After almost 30 years in the forests, it is very difficult for the rebels to change their lifestyle. Many have not learnt a trade or profession. Also, former agricultural workers who wish to return to society are confronted with various difficulties. During their absence, which often spanned a period of many years, their land was given to others. This leaves them with very few options for a new start. Since President Abdoullaye Wade came into power in 2000, there has been more or less direct contact with the Maquis in the course of peace talks. Following the abandonment of all preceding negotiations by his predecessor, Diouf, and Wade’s announcement that he intended to resolve the Casamance conflict in 100 days, he appointed General Abdoullaye Fall as mediator in 2002. Using audio and video tapes, fall attempted to contact the Maquis. He informed them that the army had been ordered to retreat and offered them amnesty in return for them laying down their arms. The Maquis, confused by Wade’s new policy, returned to armed fighting. Wade responded with more stringent law enforcement and the destruction of rebel bases in 2003. From September 2004 onwards, the situation appeared to have stabilized as a result of various meetings between the government and the MFDC. This temporary peace enabled many refugees to return home. People began to rebuild their lives. On December 30, 2004, new peace treaties were signed. However, not all MFDC factions were involved, resulting in renewed violent clashes. Wade felt betrayed and withdrew funding from the region. The conflict intensified once more. New peace talks on neutral soil in Fundjul in the Kaolack region in January 2005 were nothing more than political discourse, which was not followed by actions. Particularly since the death of Abbé Diamacoune Senghors in January 2007, who for many years acted as the link between the MFDC and the Senegalese government, the situation again has become more complicated. The Attika began fighting again on August 20, 2009. The current situation in the spring of 2010, with new reports of attacks in Casamance, shows that the conflict is far from being resolved. Wade’s strategy is considered by observers as an awaiting of signs of fatigue in the MFDC.

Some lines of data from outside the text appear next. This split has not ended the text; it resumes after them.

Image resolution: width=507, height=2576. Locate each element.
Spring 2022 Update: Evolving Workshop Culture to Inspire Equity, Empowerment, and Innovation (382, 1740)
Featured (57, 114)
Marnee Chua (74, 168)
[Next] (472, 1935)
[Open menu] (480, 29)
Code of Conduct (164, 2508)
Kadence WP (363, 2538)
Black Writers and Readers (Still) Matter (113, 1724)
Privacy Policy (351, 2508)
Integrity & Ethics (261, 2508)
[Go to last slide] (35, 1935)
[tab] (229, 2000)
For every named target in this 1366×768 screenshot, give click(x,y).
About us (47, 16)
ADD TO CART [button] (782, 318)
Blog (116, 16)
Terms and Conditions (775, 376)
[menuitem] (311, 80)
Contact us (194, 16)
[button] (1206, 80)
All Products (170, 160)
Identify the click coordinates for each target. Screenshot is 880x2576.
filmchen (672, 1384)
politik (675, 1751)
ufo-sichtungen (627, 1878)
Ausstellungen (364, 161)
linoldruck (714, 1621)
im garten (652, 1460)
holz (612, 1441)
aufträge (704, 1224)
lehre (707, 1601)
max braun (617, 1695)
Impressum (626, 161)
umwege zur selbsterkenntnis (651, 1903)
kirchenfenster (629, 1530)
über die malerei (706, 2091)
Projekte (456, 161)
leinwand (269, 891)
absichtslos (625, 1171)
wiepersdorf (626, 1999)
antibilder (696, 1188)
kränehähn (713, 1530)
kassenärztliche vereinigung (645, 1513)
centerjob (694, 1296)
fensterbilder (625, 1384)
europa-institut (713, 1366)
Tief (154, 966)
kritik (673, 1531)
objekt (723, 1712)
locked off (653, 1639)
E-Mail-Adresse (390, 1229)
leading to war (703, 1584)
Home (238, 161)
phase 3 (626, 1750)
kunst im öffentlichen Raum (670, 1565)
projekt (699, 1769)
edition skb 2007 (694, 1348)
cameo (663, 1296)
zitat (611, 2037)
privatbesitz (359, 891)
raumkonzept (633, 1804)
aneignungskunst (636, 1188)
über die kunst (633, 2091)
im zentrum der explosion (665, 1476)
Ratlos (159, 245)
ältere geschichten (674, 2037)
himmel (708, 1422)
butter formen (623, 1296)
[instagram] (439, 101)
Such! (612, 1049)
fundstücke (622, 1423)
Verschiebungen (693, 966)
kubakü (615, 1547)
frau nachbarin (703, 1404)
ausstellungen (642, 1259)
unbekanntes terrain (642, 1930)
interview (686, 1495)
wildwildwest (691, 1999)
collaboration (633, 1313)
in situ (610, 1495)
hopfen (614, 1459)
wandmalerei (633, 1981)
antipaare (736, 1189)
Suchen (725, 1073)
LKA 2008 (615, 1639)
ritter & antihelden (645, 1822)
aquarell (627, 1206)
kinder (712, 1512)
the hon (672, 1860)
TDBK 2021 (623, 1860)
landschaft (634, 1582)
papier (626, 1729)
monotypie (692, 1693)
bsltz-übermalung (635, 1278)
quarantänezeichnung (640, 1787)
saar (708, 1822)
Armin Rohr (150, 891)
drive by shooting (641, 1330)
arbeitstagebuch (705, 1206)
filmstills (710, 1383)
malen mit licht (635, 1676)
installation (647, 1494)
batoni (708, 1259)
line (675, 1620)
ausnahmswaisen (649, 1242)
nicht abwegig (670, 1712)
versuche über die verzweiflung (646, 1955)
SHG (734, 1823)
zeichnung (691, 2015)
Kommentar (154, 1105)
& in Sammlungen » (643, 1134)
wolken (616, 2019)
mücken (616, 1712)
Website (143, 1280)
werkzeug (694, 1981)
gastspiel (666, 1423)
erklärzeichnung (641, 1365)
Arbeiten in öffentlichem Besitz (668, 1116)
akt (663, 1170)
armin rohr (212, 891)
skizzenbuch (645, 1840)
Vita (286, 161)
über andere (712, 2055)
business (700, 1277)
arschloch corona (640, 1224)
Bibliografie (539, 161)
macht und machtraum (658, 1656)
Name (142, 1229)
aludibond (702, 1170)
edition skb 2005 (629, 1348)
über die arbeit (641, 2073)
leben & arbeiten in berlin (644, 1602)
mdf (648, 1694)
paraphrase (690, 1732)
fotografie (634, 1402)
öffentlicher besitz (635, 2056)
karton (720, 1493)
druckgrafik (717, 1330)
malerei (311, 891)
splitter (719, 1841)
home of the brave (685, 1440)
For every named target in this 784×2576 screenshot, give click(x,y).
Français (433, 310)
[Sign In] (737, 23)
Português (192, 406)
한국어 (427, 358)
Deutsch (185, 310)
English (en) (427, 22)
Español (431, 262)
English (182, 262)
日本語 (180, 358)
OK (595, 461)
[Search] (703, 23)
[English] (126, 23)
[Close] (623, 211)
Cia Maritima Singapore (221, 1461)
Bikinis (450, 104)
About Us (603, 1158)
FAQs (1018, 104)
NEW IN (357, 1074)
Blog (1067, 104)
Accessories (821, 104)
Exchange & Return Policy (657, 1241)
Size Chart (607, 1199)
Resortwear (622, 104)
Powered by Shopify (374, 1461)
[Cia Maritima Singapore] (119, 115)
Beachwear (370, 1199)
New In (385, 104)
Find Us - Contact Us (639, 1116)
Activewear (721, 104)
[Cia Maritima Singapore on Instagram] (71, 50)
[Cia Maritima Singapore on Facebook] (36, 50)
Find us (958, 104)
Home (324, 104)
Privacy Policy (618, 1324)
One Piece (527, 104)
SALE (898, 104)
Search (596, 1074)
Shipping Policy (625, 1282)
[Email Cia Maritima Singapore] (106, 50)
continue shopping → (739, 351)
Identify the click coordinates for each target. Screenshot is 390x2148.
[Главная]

The Casamance conflict has taken on the dimensions of an international affair, in which diverse economic and political interests have become entangled. It is difficult to evaluate how great the president’s interest in resolving the conflict actually is. As for his predecessors, independence for the Casamance region is not on his agenda. He also rejects alternatives such as an autonomous status for Casamance. Ultimately, the conflict does not threaten the existence of the Senegalese state. However, what is problematic is the image cast on a country that likes to portray itself as a model of African democracy by a conflict that has already lasted thirty years. The measures taken by the Senegalese forces have doubtless become more measured and cautious than in the past. Nevertheless, criticism is repeatedly voiced with regards to their approach. For instance, there are reports that journalists are still being arrested; in addition, a Senegalese correspondent for Radio France International, who was accused of one-sided reporting of the Casamance conflict, was expelled from Senegal. (Foucher, et al. 2004) The Casamance conflict poses a serious threat to Wade’s international credibility. There are also some interesting economic aspects. Lasting peace in the region is a prerequisite for both the exploitation of natural resources and income from tourism. However, in order to be able to establish lasting peace, the causes of the conflict have to be dealt with. As long as the complex factors outlined above, which range from historical-political developments to cultural to socio-economic aspects, are not included in peace talks, it will not be possible to ensure the stability of any treaties at the political level. It is also vital that all of the players involved are included. Above all, however, it is the people living in the Casamance region, who have lived with this conflict for nearly 30 years, who represent the starting point for a peace process and the further development of the region. The local civil society has assumed the task of promoting peace in Casamance first and foremost at the micro-level. Only if they succeed in resisting attempts by both sides to exploit the population for their benefit, will Casamance have a real chance.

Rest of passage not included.